A Femur fracture is a rare, but very serious injury caused by sudden, severe trauma. If you suspect a fracture seek emergency medical attention immediately.
Medically reviewed by Dr Chaminda Goonetilleke, 27th Jan. 2022
Signs & symptoms
Femur fractures are more common in road traffic accidents. Signs and symptoms are:
- Severe thigh pain.
- Deformity of your leg. For, example, it may be at an angle or appear shorter than the other.
- You will have a considerable amount of swelling.
It is important to look out for signs of injury to other structures, such as blood vessels and nerves. These include:
- Immediate bruising.
- A cold or pale lower leg or foot. This indicates possible restricted circulation.
- Tingling or numbness in the lower leg or foot. indicating nerve damage.
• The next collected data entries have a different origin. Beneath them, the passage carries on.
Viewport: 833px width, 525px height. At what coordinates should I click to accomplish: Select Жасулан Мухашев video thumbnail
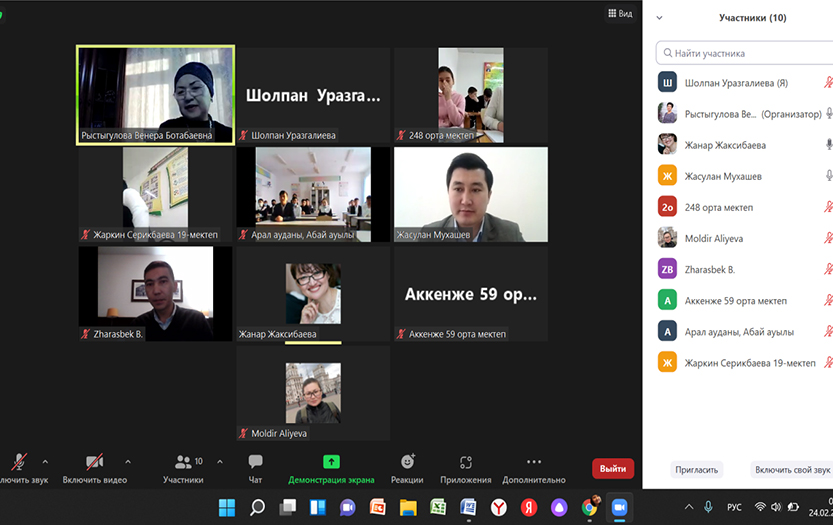tap(471, 194)
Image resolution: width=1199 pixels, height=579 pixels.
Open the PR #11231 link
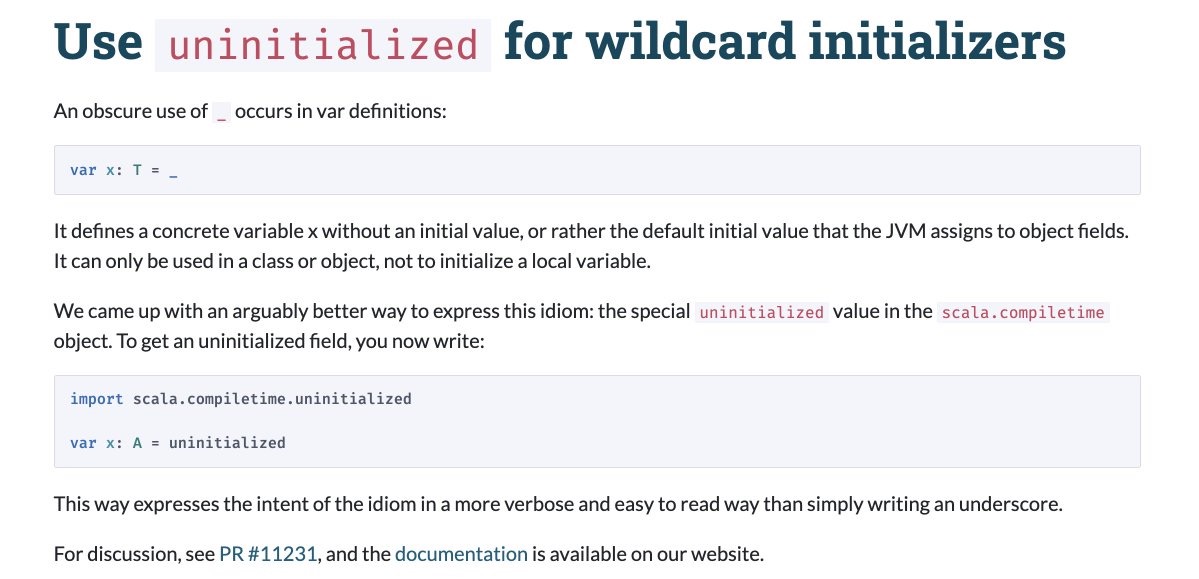[268, 554]
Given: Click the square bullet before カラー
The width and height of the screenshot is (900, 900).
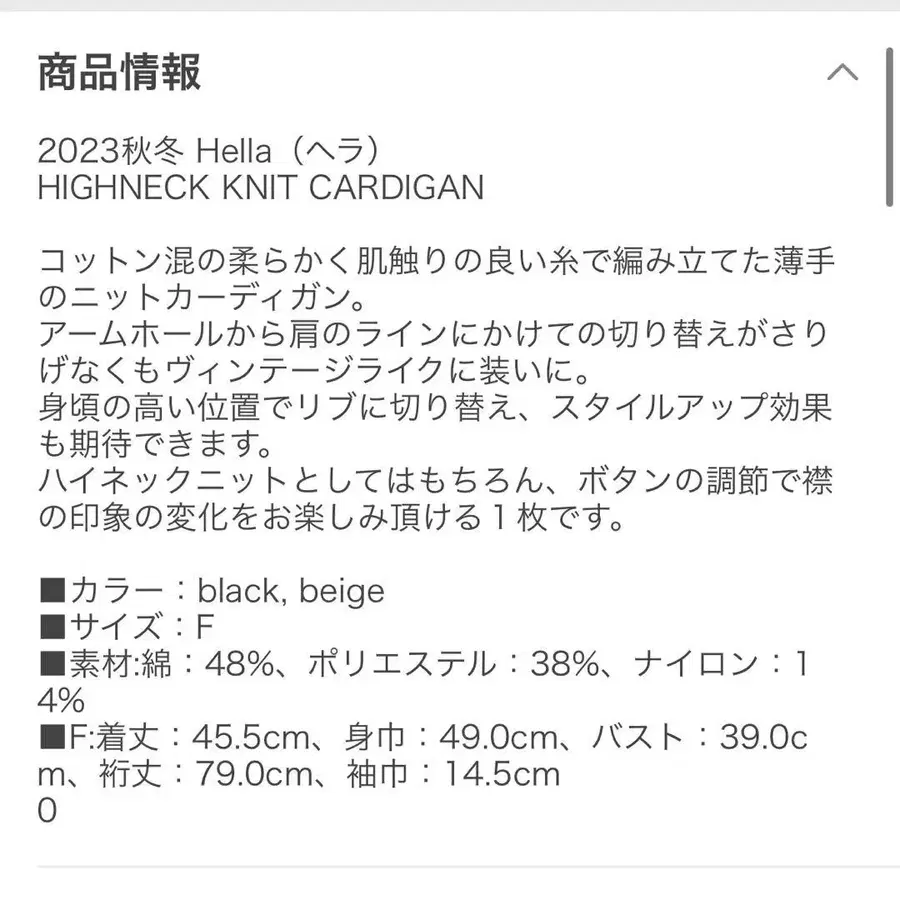Looking at the screenshot, I should pos(52,591).
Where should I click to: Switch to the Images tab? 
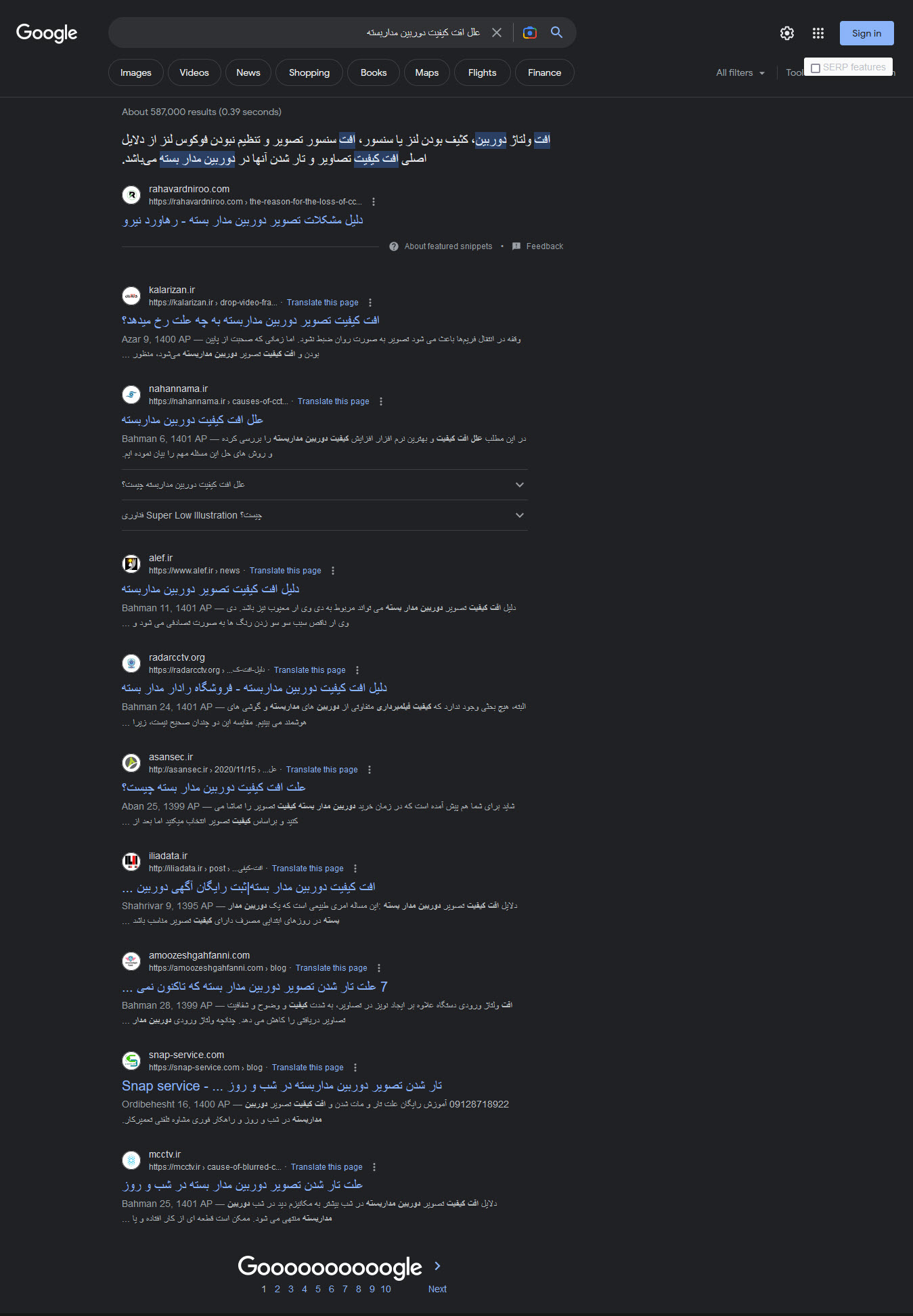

What causes a broken femur?
Traumatic femur fractures occur from one specific force. It takes a lot of force to break the femur as it is a very strong, thick bone. For this reason, broken femurs are most frequently seen in road traffic accidents and falls. They are rare in sports.
Who is at risk?
The elderly, especially those affected by Osteoporosis are more susceptible to femur fractures. If you break your femur then you are very likely to have other injuries or complications as well. An open fracture is one where the bone has punctured the skin. As a result, the risk of infection is higher.
Femur fracture treatment
The type of treatment needed depends on the extent and location of the fracture and your age.
For example, in young children immobilizing the leg in a cast may be sufficient.
However, in adults and adolescents, casting is not usually recommended unless the leg is also placed in traction.
Due to the length of stay in hospital stay, this form of treatment is rarely used. Surgical fixation is used most frequently.
Blood flow to the femur is poor. As a result, it takes a long time to heal. Therefore, depending on the location of the fracture your surgeon will use large nails (intramedullary nails) which are inserted through the bone. Or use plates and screws to bring the fractured bones together.
Once it has healed, the metalwork may or may not be removed.
Generally, a thigh bone fracture will take 3-6 months to heal completely.
A thorough rehabilitation program should be undertaken to regain full movement, strength, and balance.